Не знаю, что такое произошло со мной на следующий день. Помню, погода была чудесная, солнечный свет лился в окна, сверкая на металлических и стеклянных поверхностях. На тротуарах перед эспрессо за столиками сидели на солнышке люди. Мир вокруг, казалось, смеется от радости. Я ни о чем не думала. Просто зашла в филиал так называемого банка и заполнила необходимые бумаги. Потом отправилась в туристическое бюро и записала нас двоих в групповую поездку во Флоренцию. Б. в тот день был еще более безжалостным, чем всегда.

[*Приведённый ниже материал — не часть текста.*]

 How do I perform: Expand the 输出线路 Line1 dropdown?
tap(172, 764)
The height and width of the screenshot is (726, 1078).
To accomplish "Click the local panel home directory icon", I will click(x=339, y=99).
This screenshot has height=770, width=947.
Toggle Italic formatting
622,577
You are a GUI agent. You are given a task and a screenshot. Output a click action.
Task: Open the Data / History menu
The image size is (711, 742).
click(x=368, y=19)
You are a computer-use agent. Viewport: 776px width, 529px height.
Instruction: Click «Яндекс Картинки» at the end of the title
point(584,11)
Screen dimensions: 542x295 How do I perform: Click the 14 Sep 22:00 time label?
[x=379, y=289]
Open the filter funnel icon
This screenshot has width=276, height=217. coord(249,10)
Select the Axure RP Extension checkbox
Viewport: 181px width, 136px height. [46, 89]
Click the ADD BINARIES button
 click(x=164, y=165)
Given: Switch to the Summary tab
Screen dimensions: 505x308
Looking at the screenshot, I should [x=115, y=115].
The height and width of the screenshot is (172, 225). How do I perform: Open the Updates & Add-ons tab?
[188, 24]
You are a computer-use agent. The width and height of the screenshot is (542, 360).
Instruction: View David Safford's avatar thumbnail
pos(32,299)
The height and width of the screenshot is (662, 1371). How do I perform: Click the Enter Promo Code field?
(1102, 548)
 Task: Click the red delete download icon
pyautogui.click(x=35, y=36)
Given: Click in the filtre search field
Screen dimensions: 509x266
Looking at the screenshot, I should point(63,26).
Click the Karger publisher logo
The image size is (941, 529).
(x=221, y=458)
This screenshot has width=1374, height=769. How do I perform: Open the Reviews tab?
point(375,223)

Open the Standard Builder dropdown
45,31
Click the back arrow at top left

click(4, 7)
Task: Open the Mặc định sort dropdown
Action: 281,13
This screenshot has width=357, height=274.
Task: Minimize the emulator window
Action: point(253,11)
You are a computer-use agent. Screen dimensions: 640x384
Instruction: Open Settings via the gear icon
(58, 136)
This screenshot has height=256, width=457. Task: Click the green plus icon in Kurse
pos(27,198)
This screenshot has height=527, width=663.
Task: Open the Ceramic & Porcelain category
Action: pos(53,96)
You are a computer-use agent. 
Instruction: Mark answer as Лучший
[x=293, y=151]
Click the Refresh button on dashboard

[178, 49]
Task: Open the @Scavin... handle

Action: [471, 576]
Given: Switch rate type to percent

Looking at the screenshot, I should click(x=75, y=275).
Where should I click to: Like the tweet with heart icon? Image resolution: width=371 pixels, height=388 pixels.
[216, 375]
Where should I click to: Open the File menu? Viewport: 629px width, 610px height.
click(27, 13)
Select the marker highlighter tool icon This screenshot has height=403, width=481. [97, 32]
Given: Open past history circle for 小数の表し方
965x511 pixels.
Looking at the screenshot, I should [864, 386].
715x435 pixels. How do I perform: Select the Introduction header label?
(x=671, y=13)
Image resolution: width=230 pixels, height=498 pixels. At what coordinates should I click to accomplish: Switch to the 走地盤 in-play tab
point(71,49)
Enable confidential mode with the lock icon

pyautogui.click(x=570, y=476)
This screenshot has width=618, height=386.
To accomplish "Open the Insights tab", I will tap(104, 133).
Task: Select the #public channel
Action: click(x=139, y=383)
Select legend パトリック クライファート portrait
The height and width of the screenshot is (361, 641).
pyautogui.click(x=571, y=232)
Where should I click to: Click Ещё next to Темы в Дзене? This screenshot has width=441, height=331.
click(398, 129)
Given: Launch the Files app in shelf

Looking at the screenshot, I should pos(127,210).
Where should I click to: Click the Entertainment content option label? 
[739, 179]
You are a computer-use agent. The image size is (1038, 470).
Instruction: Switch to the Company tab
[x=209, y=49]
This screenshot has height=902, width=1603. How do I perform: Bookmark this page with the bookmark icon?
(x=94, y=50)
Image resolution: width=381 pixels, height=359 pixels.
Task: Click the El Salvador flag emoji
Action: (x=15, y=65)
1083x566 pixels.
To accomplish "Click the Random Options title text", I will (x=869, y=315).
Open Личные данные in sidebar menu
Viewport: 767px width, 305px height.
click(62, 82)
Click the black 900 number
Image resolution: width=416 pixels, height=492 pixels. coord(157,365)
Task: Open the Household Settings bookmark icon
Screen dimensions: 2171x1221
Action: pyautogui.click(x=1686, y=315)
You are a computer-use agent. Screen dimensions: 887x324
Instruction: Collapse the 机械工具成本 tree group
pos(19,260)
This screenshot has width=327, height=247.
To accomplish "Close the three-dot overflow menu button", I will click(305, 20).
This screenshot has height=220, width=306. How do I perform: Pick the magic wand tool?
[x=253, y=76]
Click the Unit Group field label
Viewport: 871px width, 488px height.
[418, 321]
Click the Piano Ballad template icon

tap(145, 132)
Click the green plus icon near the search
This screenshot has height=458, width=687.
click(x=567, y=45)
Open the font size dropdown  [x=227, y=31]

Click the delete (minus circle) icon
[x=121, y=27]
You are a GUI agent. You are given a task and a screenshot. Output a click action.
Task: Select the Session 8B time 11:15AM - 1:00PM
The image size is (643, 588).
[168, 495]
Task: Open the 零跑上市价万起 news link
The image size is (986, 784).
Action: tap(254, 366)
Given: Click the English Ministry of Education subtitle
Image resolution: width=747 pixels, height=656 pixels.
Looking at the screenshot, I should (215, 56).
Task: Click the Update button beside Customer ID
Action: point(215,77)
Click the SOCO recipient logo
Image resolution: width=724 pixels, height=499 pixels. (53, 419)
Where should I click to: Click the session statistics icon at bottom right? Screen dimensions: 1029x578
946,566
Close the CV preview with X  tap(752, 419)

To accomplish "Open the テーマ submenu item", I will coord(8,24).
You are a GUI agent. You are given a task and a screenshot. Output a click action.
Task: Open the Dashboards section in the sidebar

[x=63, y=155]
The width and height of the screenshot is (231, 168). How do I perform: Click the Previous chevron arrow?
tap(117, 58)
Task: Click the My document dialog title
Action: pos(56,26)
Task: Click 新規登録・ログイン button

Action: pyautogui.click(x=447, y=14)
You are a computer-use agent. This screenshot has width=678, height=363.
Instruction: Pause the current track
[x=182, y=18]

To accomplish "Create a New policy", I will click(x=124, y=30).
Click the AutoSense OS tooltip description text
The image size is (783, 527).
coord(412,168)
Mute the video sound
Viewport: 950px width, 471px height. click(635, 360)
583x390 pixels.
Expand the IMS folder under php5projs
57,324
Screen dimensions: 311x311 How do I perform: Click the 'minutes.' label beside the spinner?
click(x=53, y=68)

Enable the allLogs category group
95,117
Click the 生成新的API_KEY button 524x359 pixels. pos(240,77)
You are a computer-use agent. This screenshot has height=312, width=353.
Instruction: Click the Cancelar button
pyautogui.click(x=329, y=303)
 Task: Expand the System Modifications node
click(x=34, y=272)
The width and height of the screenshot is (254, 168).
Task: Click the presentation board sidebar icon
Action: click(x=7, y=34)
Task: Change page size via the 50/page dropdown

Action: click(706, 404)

Он не может понять, что это мне пришло в голову, сказал он. Я хоть ощущаю абсурдность этого своего решения, этого поступка, этого покушения? Он не может понять, как я могла представить, что он вдруг встанет из-за стола и в компании с какими-то безмозглыми идиотами предпримет экскурсию во Флоренцию. Он не понимает, что он потерял во Флоренции. Не понимает, как я могу представить его во Флоренции, не понимает, как я вообще способна представить Флоренцию, как я могу представить, что для него, Б., вообще может существовать такая вещь, как Флоренция. Если эта вещь, допустим, и существует, то существует она не для него, не для Б. Более того, Флоренция не существует и для флорентийцев, потому что флорентийцы, видимо, давным-давно понятия не имеют, что это значит — Флоренция. Флоренция для флорентийцев ничего не значит, так же как она и для него, Б., ничего не значит. Он не может понять моего огромного, непростительного заблуждения: я как будто забыла, что мир, в котором мы живем, — это мир убийц, и пытаюсь устроиться в нем со всеми удобствами. Он не понимает, как я могу хоть на мгновение забыть, что Флоренция — это Флоренция убийц, если сегодня весь мир — мир убийц. И так далее. Но прежде ему удалось в очередной раз довести меня до отчаяния, я задала ему прямой и незамысловатый вопрос: он что, не хочет поехать со мной во Флоренцию? Он даже побледнел. «О чем я до сих пор говорил?» — спросил он. Значит, нет, сказала я. Значит, нет, сказал он. Тогда я поеду одна, сказала я. Он кивнул. Но я видела: он удивлен. В последующие дни я не раз замечала некое неуверенное движение: он словно бы хотел мне сказать что-то. Но так и не сказал ничего. Вообще, мы в те дни почти не разговаривали. Так, несколько слов, самых нейтральных и необходимых. Потом я собралась и уехала. Сама не знаю зачем. Поехала без всякой охоты. Из одного лишь упрямства.